J.S. : «Au contraire, c’est la richesse de la Mini. Au départ, la plus jeune aura 18 ans et le plus âgé 64 ans. Cette diversité est une vraie richesse. Maintenant pour un directeur de course cela peut devenir compliqué car au Marin les arrivées peuvent s’échelonner durant dix jours sur une étape qui se boucle en moins de quinze pour les premiers. Les compétences des skippers sont différentes. Les bateaux aussi. Mais je sais que chacun aura bataillé. C’est une véritable régate, pas un rallye.»

Pourrait-on comparer la Mini Transat La Boulangère à une cyclosportive, épreuve cycliste où se côtoient pros et amateurs ?

J.S. : «Oui, clairement. Et comme pour une cyclo-sportive avec beaucoup de dénivelé on ne vient pas pour participer à la Mini Transat La Boulangère en touriste. D’une part, le processus pour se qualifier est très exigeant, comme avoir réalisé au moins 1.500 milles en course [2.800 kilomètres] sans avoir abandonné. Il faut un niveau minimum requis, ne serait-ce que pour des soucis de sécurité. Ceux qui vont traverser l’océan en course doivent être de bons marins. N’importe quel rêveur ne peut pas venir. C’est une course, mais chacun régate à son niveau. A la fin, à l’arrivée, il n’y a que des gagnants car chacun aura donné le meilleur de soi même, et c’est ça que j’aime bien.»

Quel est le budget de l’édition 2019 de la Mini Transat La Boulangère ?

J.S.: «En cash, il s’élève à 800.000 euros. Maintenant, en valorisant les apports en nature, comme ceux de la Ville de la Rochelle qui nous met à disposition le port, de Las Palmas aux Canaries qui nous loge, ou au Marin, en Martinique, à l’arrivée, on atteint un budget de 1,5 million d’euros.»

Est-ce difficile de boucler ce budget ?

J.S.: «Ça a été le cas il y a deux ans. Heureusement, nous avons un partenaire titre, La Boulangère, qui nous apporte un bon gros tiers de nos ressources. Globalement, le budget est constitué d’un tiers venant des collectivités territoriales, un tiers de notre partenaire principal et un tiers des inscriptions des concurrents et des autres partenaires privés.»

Avez-vous mesuré les retombées de l’événement ?

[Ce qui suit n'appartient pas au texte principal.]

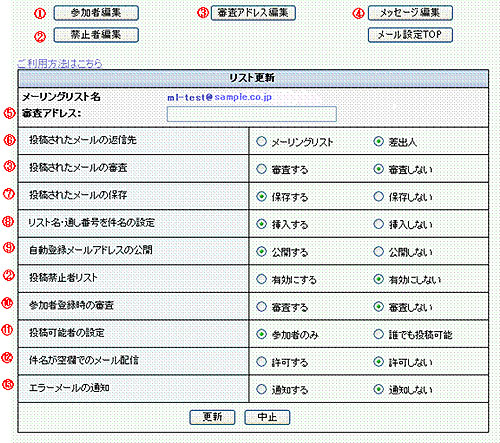Select 審査する for participant registration
Viewport: 500px width, 443px height.
point(261,307)
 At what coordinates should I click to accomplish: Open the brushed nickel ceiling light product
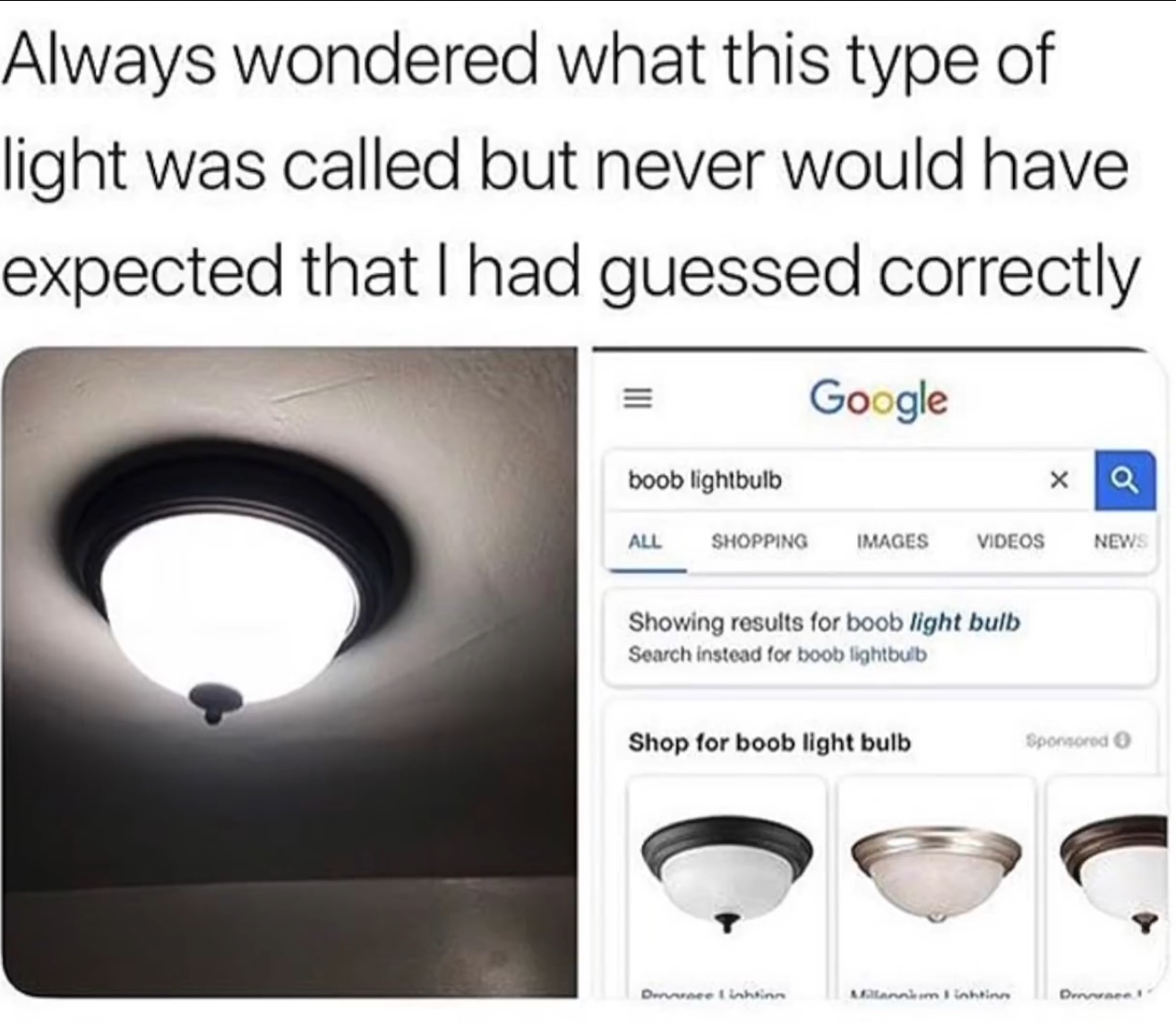(936, 888)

J.S.: «Il y a deux ans, Kantar nous fait une étude sur la somme des retombées médias de la course, mais rien n’a été valorisé. Les dirigeants de notre partenaire principal, La Boulangère, qui nous a accompagné sur deux éditions, sont des gens raisonnables. S’ils poursuivent ce sera parce que globalement cela leur va bien. Pour les collectivités, c’est pareil. Chacun a ses objectifs : La Rochelle souhaite développer le nautisme, Las Palmas a envie de s’ouvrir sur la mer et d’emmener sa population sur l’eau, Le Marin cherche la notoriété. Ils trouvent tous leur intérêt avec la course.»

Quels sont les montants des primes pour les premiers ?

J.S.: «Oh la la, pas un centime ! C’est inscrit dans les règles de la classe : que des récompenses en nature. Les vainqueurs remporteront une coupe et tous auront droit à une chaleureuse poignée de main

© SportBusiness.Club. Septembre 2019


La 22e édition de la Mini Transat La Boulangère s’élancera le 22 septembre à 14h15 de La Rochelle. Première étape pour les 90 bateaux engagés : Las Palmas sur l’ile de Grande Canarie. Puis, le 2 novembre, nouveau départ pour la flotte, et les rescapés du premier volet, direction Le Marin en Martinique où sera jugé l’arrivée finale. Les skippers embarquent en solitaire sur des Mini 6.50, des monocoques de… 6,50 mètres de long. L’inscription à la Mini Transat La Boulangère coûte 2.500 euros. Il comprend deux radios à embarquer uniquement destinées à communiquer avec l’organisation. Les positions des bateaux ne sont jamais dévoilées à l’extérieur.